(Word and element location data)
++++++++

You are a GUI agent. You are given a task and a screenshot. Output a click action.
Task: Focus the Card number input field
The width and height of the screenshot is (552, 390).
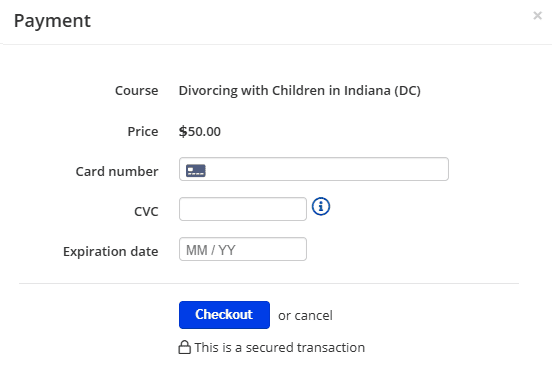tap(314, 169)
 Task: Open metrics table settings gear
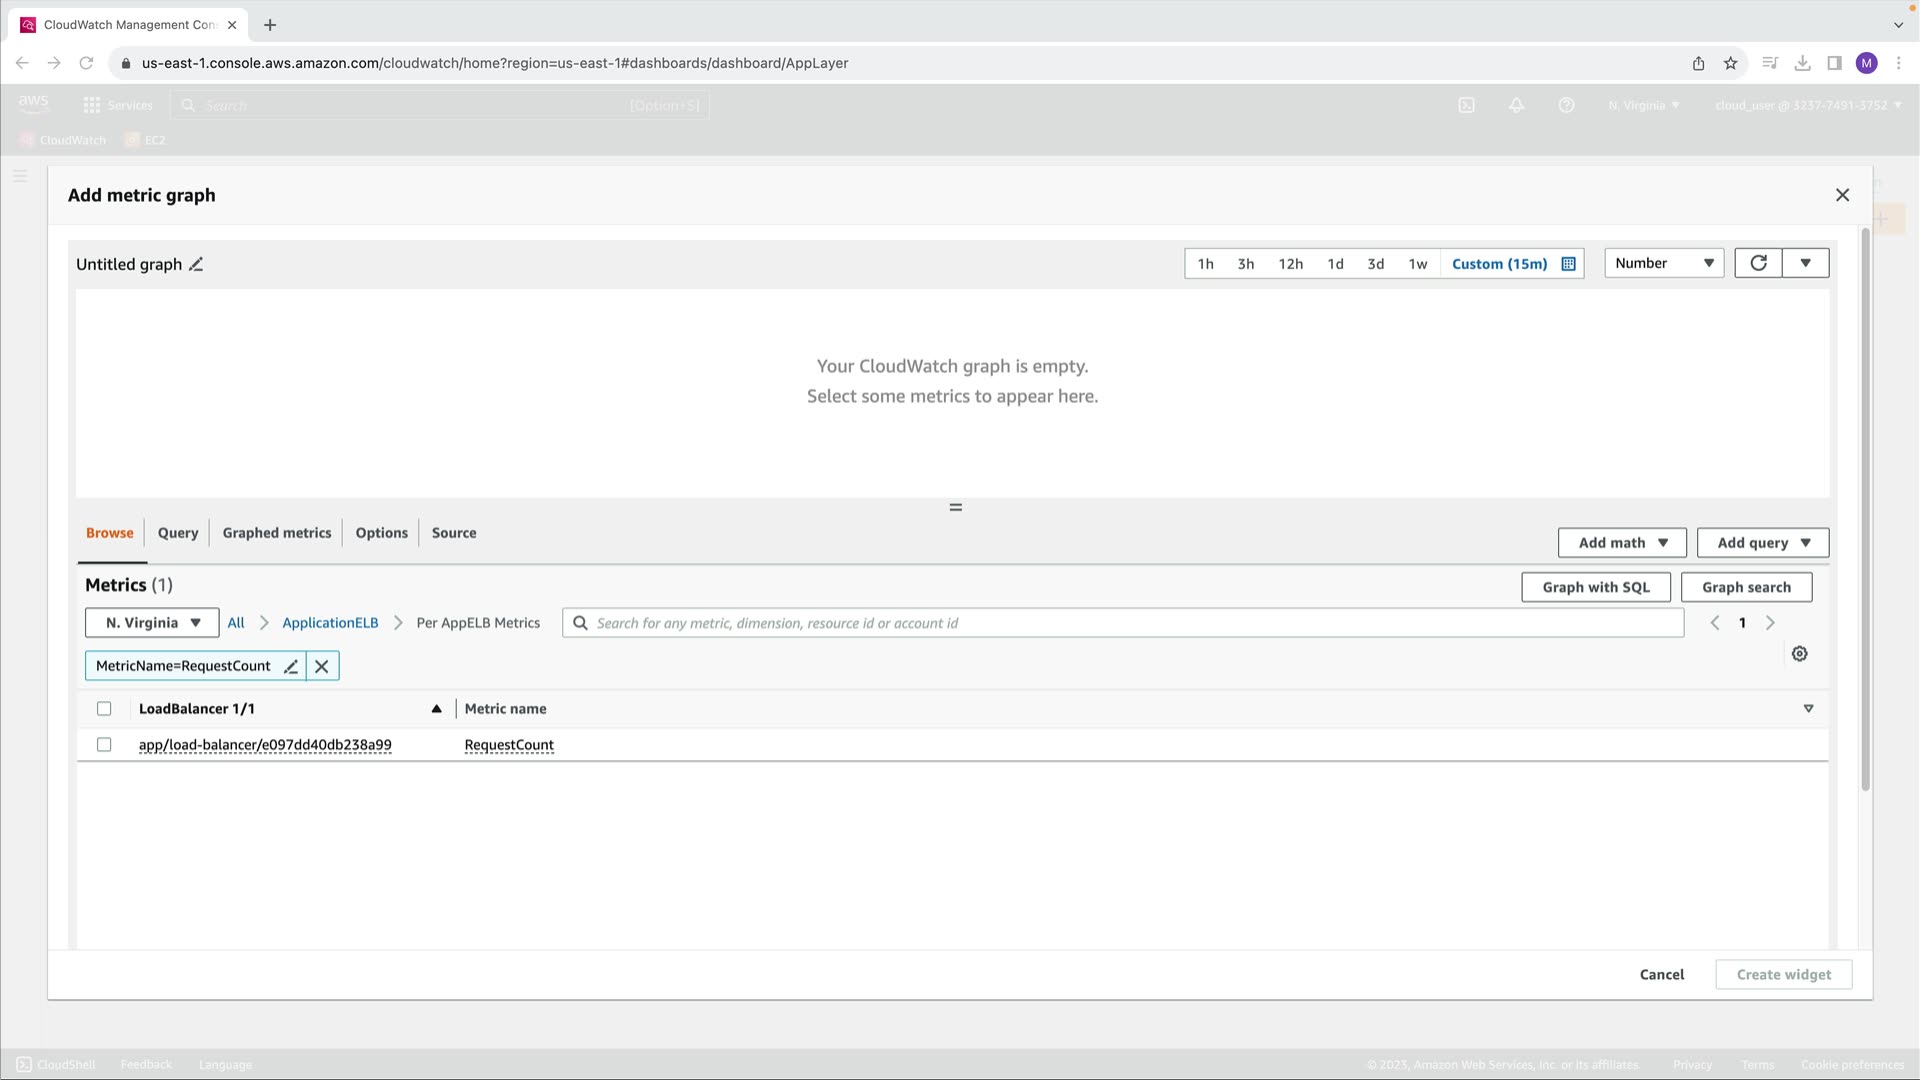pos(1799,654)
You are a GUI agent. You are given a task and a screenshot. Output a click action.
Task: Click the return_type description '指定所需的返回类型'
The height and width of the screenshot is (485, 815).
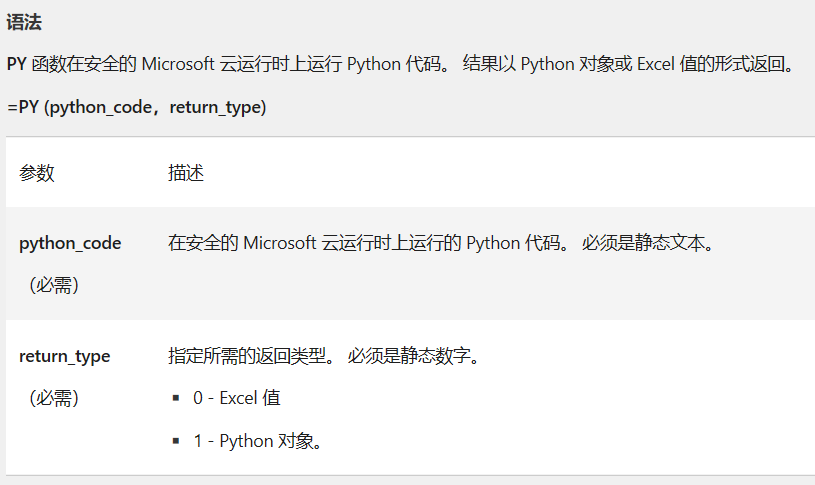coord(247,356)
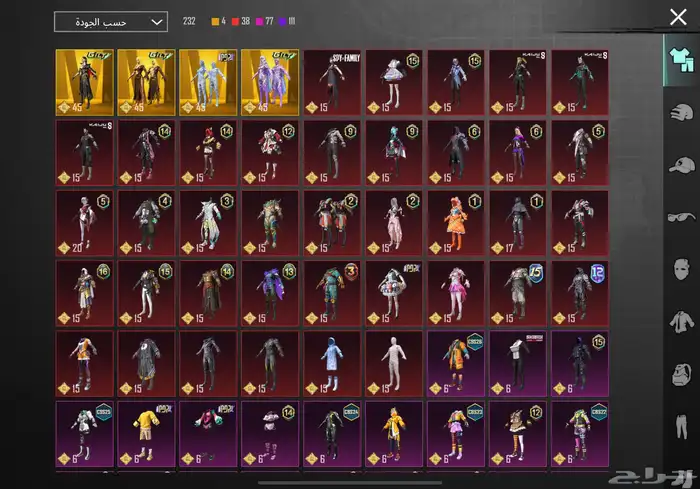Select the purple rarity swatch showing 111
Viewport: 700px width, 489px height.
click(x=297, y=21)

++++++++

**WHAT THE EXERCISE ASKS:** Which lines of the data above contain the word "height"? Report each of them in full.

**RESPONSE FOR THIS EXERCISE:**
The width and height of the screenshot is (552, 390).
The height and width of the screenshot is (485, 815).
Viewport: 700px width, 489px height.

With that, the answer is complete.